README.md

Overview

This R package applies a new algorithm intended to improve statistical models for prediction. The algorithm searches the data space for models of a specified form that are statistically optimal. Many replications of this algorithm will produce a set of `feasible solutions', which the researcher can investigate. The algorithm can help improve existing models used in bioinformatics, health care, or other fields which have yet to explore quadratic terms, interactions, or a higher order of predictors because of the size of their datasets. The package, rFSA, is exible to many different model forms and criteria functions. Currently, linear models and generalized linear models are supported.

FSA Algorithm Details

Data analysts are often faced with the problem of identifying a subset of k explanatory variables from p variables Xp, including interactions and quadratic terms. Consider fixing p+ explanatory variables in a preliminary model. Denote these variables Xp+. Let m(Y;Xp+) be an objective function that can be a measure of model quality i.e., R2; AIC; BIC; etc. We wish to find the k additional variables denoted Xk to add to the model that optimizes the objective function m(Y;Xp+;Xk).

The Feasible Solution Algorithm (FSA) addresses this problem in the following way: 1. Choose Xk randomly and compute the objective function m. 2. Consider exchanging one of the k selected variables from the current model 3. Make the single exchange that improves the objective function m the most. 4. Keep making exchanges until the objective function does not improve. These variables Xp+;Xk are called a feasible solution. 5. Return to (1) to find another feasible solution.

In another instance of the FSA, we include the jth order interaction and lower order terms we are considering in step 1. We then continue on to step 2, only this time when we make an exchange it changes the jth order interaction and the lower interactions and main effects as well. We could then optimize based on a model criterion or on an interaction terms p-value.

A single iteration of FSA yields a feasible solution in the sense that it may globally optimize m(Y;X). Of course, the algorithm may converge somewhere other than the global optimum. Using the algorithm multiple times identifies multiple feasible solutions, the best of which may be the global optimum.
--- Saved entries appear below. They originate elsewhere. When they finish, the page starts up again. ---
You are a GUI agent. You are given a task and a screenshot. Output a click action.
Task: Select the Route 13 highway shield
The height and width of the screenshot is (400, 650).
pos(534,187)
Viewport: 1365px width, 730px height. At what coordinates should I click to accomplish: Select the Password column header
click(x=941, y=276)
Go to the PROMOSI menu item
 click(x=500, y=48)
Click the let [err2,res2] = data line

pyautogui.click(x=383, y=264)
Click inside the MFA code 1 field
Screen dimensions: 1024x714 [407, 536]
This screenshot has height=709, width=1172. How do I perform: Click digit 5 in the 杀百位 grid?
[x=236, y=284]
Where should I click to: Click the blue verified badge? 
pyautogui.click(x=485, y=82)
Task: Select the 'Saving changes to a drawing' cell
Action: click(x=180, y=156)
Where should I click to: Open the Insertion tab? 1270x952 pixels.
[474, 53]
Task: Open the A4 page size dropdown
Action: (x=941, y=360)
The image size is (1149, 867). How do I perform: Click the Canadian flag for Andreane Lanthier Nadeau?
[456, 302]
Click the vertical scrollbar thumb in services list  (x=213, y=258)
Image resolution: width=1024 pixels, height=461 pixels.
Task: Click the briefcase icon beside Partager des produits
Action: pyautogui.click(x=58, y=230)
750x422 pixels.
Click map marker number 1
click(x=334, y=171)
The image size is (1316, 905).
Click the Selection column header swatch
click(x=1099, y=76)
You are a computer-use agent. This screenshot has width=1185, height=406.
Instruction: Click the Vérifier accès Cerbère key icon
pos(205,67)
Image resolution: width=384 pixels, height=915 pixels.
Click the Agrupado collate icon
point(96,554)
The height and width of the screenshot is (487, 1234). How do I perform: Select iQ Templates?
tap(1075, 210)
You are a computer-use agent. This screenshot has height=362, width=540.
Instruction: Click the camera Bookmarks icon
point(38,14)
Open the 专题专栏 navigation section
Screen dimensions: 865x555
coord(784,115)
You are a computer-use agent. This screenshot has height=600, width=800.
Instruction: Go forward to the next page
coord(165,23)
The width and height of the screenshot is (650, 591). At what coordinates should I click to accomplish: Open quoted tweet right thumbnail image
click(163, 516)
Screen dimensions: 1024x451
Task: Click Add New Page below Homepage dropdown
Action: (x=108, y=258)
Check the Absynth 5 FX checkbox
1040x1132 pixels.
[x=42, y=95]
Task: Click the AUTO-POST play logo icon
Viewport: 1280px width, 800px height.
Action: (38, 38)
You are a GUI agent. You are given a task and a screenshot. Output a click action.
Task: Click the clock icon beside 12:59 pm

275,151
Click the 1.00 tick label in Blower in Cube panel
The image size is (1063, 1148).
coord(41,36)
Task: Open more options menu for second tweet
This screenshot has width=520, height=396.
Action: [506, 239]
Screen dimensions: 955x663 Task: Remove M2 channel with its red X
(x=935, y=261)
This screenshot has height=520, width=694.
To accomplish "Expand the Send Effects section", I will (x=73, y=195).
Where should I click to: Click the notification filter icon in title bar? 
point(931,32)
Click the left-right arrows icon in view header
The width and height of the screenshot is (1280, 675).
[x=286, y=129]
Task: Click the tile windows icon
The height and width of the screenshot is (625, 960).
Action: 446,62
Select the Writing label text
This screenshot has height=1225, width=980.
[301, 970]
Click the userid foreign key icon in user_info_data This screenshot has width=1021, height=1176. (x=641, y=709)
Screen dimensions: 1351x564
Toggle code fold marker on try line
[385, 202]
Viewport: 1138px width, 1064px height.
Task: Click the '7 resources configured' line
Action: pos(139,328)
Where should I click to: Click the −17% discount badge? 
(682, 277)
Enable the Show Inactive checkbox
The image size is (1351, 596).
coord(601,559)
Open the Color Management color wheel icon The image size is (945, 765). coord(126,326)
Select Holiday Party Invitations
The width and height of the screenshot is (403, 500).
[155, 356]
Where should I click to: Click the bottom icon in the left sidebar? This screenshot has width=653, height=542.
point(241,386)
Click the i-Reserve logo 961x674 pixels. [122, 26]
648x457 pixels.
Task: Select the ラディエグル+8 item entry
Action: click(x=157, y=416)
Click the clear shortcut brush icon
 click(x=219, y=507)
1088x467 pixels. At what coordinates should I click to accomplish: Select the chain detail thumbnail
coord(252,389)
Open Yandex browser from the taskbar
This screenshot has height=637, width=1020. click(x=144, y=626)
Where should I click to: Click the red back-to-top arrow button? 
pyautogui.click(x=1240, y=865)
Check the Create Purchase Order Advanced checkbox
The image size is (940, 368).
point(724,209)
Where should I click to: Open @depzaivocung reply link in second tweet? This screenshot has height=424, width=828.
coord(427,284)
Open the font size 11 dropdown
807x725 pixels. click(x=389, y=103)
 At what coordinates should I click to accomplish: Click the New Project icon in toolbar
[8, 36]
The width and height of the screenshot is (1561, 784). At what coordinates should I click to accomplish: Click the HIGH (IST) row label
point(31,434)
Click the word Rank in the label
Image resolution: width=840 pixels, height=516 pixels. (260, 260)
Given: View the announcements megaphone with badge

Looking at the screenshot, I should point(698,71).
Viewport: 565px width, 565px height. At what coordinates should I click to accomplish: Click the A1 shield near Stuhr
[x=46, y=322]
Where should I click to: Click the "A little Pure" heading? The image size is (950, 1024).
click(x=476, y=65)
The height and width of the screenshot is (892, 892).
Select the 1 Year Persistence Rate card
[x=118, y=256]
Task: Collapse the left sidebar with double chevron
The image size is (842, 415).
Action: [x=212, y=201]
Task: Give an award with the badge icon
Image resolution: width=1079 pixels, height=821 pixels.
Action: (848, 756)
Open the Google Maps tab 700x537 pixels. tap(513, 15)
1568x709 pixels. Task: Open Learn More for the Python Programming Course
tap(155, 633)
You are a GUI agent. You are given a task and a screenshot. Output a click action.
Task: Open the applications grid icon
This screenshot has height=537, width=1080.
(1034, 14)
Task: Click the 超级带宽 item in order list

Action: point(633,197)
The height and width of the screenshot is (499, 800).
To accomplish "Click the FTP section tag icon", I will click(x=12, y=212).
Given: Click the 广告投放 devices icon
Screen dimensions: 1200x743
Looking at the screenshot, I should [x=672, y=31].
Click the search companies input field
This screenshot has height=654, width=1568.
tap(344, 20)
Miller (1984) outlines the FSA described above in the following way. Suppose we have 26 predictor variables labeled A through Z. Imagine you wish to find the best subset with four predictor variables. First start randomly with four predictors. Suppose these are ABCD. Consider changing one of A, B, C, or D with one of the other 22 remaining variables. Make the change that improves the objective function the most. Suppose we swap C for X. Now we have ABXD. Next consider changing one of A, B, X, or D (Considering X here is redundant and not necessary). This process is repeated until no further improvements, to the objective function, can be made.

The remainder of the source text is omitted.